(DATA LISTING)

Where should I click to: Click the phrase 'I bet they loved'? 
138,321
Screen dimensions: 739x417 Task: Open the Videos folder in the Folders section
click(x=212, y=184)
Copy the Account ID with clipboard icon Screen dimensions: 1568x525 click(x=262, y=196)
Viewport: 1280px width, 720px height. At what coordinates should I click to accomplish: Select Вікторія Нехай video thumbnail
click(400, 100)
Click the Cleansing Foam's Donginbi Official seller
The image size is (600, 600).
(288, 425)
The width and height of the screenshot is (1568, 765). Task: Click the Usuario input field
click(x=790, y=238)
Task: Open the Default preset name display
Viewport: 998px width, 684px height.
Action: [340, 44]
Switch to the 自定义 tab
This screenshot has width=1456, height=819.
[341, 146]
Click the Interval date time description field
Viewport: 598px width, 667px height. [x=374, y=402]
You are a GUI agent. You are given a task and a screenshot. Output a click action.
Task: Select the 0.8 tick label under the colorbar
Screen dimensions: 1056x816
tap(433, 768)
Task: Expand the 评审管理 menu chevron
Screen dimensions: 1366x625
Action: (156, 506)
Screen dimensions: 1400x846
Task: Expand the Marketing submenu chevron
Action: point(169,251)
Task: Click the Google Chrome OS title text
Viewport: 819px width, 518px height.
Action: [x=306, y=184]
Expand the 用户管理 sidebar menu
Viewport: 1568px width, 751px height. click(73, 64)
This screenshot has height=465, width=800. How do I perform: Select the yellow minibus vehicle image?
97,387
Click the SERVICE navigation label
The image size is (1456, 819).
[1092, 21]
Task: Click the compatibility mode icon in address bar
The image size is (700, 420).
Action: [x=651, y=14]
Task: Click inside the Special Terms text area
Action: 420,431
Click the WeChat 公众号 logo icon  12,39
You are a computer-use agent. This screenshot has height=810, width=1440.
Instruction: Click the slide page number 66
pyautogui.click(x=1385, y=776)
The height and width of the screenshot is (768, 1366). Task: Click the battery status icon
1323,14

(End DATA LISTING)

_PROBLEM TO SOLVE:_ The answer should be exactly the lines from the one that contains "Task: Click the Google Chrome OS title text" through the end of the entries, both ends included, and nothing besides.

_EXPECTED ANSWER:_
Task: Click the Google Chrome OS title text
Viewport: 819px width, 518px height.
Action: [x=306, y=184]
Expand the 用户管理 sidebar menu
Viewport: 1568px width, 751px height. click(73, 64)
This screenshot has height=465, width=800. How do I perform: Select the yellow minibus vehicle image?
97,387
Click the SERVICE navigation label
The image size is (1456, 819).
[1092, 21]
Task: Click the compatibility mode icon in address bar
The image size is (700, 420).
Action: [x=651, y=14]
Task: Click inside the Special Terms text area
Action: 420,431
Click the WeChat 公众号 logo icon  12,39
You are a computer-use agent. This screenshot has height=810, width=1440.
Instruction: Click the slide page number 66
pyautogui.click(x=1385, y=776)
The height and width of the screenshot is (768, 1366). Task: Click the battery status icon
1323,14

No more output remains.